Problem:
All of the data must be returned word for word.
*** Opening Dataset entries ***
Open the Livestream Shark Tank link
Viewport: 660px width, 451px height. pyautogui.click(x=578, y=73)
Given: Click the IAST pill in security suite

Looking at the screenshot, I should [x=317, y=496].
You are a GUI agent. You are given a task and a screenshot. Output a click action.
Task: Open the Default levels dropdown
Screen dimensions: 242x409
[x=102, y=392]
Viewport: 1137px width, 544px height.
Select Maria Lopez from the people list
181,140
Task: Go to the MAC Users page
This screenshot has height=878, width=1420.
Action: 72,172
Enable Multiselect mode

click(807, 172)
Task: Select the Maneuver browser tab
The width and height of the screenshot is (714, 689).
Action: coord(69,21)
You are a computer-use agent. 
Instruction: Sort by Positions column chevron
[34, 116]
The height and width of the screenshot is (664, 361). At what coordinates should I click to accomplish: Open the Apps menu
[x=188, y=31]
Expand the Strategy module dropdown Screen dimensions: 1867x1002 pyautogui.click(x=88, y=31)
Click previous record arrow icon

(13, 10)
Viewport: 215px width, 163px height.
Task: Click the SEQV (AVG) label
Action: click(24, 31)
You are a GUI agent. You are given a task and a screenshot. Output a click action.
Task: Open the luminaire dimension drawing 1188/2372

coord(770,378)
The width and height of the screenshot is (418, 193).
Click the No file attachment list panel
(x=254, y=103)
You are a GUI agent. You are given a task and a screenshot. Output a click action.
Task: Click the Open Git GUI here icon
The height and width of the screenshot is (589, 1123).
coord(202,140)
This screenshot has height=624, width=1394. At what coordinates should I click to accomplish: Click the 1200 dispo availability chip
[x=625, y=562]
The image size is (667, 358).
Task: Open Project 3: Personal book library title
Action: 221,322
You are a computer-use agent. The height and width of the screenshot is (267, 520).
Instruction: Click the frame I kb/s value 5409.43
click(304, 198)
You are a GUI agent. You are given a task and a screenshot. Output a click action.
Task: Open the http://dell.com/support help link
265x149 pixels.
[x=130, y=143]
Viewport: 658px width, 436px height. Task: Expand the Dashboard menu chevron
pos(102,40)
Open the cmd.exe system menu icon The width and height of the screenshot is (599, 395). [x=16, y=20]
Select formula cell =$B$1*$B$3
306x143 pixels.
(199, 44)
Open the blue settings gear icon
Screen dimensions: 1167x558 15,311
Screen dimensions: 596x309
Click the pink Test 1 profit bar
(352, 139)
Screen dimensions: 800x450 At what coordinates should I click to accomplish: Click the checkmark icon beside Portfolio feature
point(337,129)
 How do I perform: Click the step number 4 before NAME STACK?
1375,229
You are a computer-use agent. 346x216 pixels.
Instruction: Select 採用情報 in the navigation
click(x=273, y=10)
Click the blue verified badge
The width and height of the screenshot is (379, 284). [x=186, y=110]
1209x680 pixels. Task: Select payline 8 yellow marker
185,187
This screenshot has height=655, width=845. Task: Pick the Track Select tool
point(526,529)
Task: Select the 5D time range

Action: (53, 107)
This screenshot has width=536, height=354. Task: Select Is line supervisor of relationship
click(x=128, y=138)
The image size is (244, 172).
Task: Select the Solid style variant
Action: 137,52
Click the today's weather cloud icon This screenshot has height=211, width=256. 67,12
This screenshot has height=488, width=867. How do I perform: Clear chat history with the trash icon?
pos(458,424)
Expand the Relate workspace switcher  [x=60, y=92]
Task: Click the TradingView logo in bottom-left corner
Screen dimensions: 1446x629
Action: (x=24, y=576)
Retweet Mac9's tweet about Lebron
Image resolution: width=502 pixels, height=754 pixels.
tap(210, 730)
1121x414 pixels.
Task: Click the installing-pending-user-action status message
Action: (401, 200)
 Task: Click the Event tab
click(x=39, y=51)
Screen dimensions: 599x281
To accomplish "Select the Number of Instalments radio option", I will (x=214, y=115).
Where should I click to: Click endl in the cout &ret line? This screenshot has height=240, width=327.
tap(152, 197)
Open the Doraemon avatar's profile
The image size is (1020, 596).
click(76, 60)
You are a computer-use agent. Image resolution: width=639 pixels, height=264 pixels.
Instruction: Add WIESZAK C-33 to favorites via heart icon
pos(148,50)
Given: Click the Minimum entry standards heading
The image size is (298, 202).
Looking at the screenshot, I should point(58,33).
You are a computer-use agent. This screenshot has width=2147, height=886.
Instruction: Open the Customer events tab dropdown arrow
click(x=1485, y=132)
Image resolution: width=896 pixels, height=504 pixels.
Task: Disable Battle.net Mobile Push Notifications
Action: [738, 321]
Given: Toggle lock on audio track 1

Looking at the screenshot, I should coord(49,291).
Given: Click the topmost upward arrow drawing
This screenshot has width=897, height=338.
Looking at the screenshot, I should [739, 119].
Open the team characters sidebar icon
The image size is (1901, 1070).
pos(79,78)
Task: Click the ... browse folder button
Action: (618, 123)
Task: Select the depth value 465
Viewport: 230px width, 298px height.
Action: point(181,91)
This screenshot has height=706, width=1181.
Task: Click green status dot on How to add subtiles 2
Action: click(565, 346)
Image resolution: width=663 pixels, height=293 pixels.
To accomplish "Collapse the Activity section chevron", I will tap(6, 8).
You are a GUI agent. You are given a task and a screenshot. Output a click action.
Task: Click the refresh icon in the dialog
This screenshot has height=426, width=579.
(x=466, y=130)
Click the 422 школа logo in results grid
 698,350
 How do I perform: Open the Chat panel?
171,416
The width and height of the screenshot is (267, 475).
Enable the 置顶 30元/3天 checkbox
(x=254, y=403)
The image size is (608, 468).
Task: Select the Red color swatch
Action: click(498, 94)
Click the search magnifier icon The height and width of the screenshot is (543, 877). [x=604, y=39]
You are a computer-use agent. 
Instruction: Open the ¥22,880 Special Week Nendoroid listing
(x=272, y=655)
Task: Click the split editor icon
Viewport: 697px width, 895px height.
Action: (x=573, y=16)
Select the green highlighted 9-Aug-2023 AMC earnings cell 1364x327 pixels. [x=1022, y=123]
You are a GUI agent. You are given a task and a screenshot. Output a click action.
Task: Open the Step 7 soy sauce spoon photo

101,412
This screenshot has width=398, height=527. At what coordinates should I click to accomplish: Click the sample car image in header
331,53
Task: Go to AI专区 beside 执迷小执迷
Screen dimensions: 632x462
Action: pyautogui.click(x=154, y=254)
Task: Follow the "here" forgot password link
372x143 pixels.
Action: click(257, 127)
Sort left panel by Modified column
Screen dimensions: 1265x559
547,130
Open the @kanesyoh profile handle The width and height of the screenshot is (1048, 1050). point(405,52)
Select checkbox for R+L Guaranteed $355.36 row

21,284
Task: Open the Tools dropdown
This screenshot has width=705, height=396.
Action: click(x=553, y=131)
*** Closing Dataset entries ***
Solution to the exercise:
Open the Livestream Shark Tank link
Viewport: 660px width, 451px height. pyautogui.click(x=578, y=73)
Given: Click the IAST pill in security suite

Looking at the screenshot, I should [x=317, y=496].
You are a GUI agent. You are given a task and a screenshot. Output a click action.
Task: Open the Default levels dropdown
Screen dimensions: 242x409
[x=102, y=392]
Viewport: 1137px width, 544px height.
Select Maria Lopez from the people list
181,140
Task: Go to the MAC Users page
This screenshot has height=878, width=1420.
Action: 72,172
Enable Multiselect mode

click(807, 172)
Task: Select the Maneuver browser tab
The width and height of the screenshot is (714, 689).
Action: coord(69,21)
You are a computer-use agent. 
Instruction: Sort by Positions column chevron
[34, 116]
The height and width of the screenshot is (664, 361). At what coordinates should I click to accomplish: Open the Apps menu
[x=188, y=31]
Expand the Strategy module dropdown Screen dimensions: 1867x1002 pyautogui.click(x=88, y=31)
Click previous record arrow icon

(13, 10)
Viewport: 215px width, 163px height.
Task: Click the SEQV (AVG) label
Action: click(24, 31)
You are a GUI agent. You are given a task and a screenshot. Output a click action.
Task: Open the luminaire dimension drawing 1188/2372

coord(770,378)
The width and height of the screenshot is (418, 193).
Click the No file attachment list panel
(x=254, y=103)
You are a GUI agent. You are given a task and a screenshot. Output a click action.
Task: Click the Open Git GUI here icon
The height and width of the screenshot is (589, 1123).
coord(202,140)
This screenshot has height=624, width=1394. At what coordinates should I click to accomplish: Click the 1200 dispo availability chip
[x=625, y=562]
The image size is (667, 358).
Task: Open Project 3: Personal book library title
Action: 221,322
You are a computer-use agent. The height and width of the screenshot is (267, 520).
Instruction: Click the frame I kb/s value 5409.43
click(304, 198)
You are a GUI agent. You are given a task and a screenshot. Output a click action.
Task: Open the http://dell.com/support help link
265x149 pixels.
[x=130, y=143]
Viewport: 658px width, 436px height. Task: Expand the Dashboard menu chevron
pos(102,40)
Open the cmd.exe system menu icon The width and height of the screenshot is (599, 395). [x=16, y=20]
Select formula cell =$B$1*$B$3
306x143 pixels.
(199, 44)
Open the blue settings gear icon
Screen dimensions: 1167x558 15,311
Screen dimensions: 596x309
Click the pink Test 1 profit bar
(352, 139)
Screen dimensions: 800x450 At what coordinates should I click to accomplish: Click the checkmark icon beside Portfolio feature
point(337,129)
 How do I perform: Click the step number 4 before NAME STACK?
1375,229
You are a computer-use agent. 346x216 pixels.
Instruction: Select 採用情報 in the navigation
click(x=273, y=10)
Click the blue verified badge
The width and height of the screenshot is (379, 284). [x=186, y=110]
1209x680 pixels. Task: Select payline 8 yellow marker
185,187
This screenshot has height=655, width=845. Task: Pick the Track Select tool
point(526,529)
Task: Select the 5D time range

Action: (53, 107)
This screenshot has width=536, height=354. Task: Select Is line supervisor of relationship
click(x=128, y=138)
The image size is (244, 172).
Task: Select the Solid style variant
Action: 137,52
Click the today's weather cloud icon This screenshot has height=211, width=256. 67,12
This screenshot has height=488, width=867. How do I perform: Clear chat history with the trash icon?
pos(458,424)
Expand the Relate workspace switcher  [x=60, y=92]
Task: Click the TradingView logo in bottom-left corner
Screen dimensions: 1446x629
Action: (x=24, y=576)
Retweet Mac9's tweet about Lebron
Image resolution: width=502 pixels, height=754 pixels.
tap(210, 730)
1121x414 pixels.
Task: Click the installing-pending-user-action status message
Action: (401, 200)
 Task: Click the Event tab
click(x=39, y=51)
Screen dimensions: 599x281
To accomplish "Select the Number of Instalments radio option", I will (x=214, y=115).
Where should I click to: Click endl in the cout &ret line? This screenshot has height=240, width=327.
tap(152, 197)
Open the Doraemon avatar's profile
The image size is (1020, 596).
click(76, 60)
You are a computer-use agent. Image resolution: width=639 pixels, height=264 pixels.
Instruction: Add WIESZAK C-33 to favorites via heart icon
pos(148,50)
Given: Click the Minimum entry standards heading
The image size is (298, 202).
Looking at the screenshot, I should point(58,33).
You are a computer-use agent. This screenshot has width=2147, height=886.
Instruction: Open the Customer events tab dropdown arrow
click(x=1485, y=132)
Image resolution: width=896 pixels, height=504 pixels.
Task: Disable Battle.net Mobile Push Notifications
Action: [738, 321]
Given: Toggle lock on audio track 1

Looking at the screenshot, I should coord(49,291).
Given: Click the topmost upward arrow drawing
This screenshot has width=897, height=338.
Looking at the screenshot, I should [739, 119].
Open the team characters sidebar icon
The image size is (1901, 1070).
pos(79,78)
Task: Click the ... browse folder button
Action: (618, 123)
Task: Select the depth value 465
Viewport: 230px width, 298px height.
Action: point(181,91)
This screenshot has height=706, width=1181.
Task: Click green status dot on How to add subtiles 2
Action: click(565, 346)
Image resolution: width=663 pixels, height=293 pixels.
To accomplish "Collapse the Activity section chevron", I will tap(6, 8).
You are a GUI agent. You are given a task and a screenshot. Output a click action.
Task: Click the refresh icon in the dialog
This screenshot has height=426, width=579.
(x=466, y=130)
Click the 422 школа logo in results grid
 698,350
 How do I perform: Open the Chat panel?
171,416
The width and height of the screenshot is (267, 475).
Enable the 置顶 30元/3天 checkbox
(x=254, y=403)
The image size is (608, 468).
Task: Select the Red color swatch
Action: click(498, 94)
Click the search magnifier icon The height and width of the screenshot is (543, 877). [x=604, y=39]
You are a computer-use agent. 
Instruction: Open the ¥22,880 Special Week Nendoroid listing
(x=272, y=655)
Task: Click the split editor icon
Viewport: 697px width, 895px height.
Action: (x=573, y=16)
Select the green highlighted 9-Aug-2023 AMC earnings cell 1364x327 pixels. [x=1022, y=123]
You are a GUI agent. You are given a task and a screenshot. Output a click action.
Task: Open the Step 7 soy sauce spoon photo

101,412
This screenshot has width=398, height=527. At what coordinates should I click to accomplish: Click the sample car image in header
331,53
Task: Go to AI专区 beside 执迷小执迷
Screen dimensions: 632x462
Action: pyautogui.click(x=154, y=254)
Task: Follow the "here" forgot password link
372x143 pixels.
Action: click(257, 127)
Sort left panel by Modified column
Screen dimensions: 1265x559
547,130
Open the @kanesyoh profile handle The width and height of the screenshot is (1048, 1050). point(405,52)
Select checkbox for R+L Guaranteed $355.36 row

21,284
Task: Open the Tools dropdown
This screenshot has width=705, height=396.
Action: click(x=553, y=131)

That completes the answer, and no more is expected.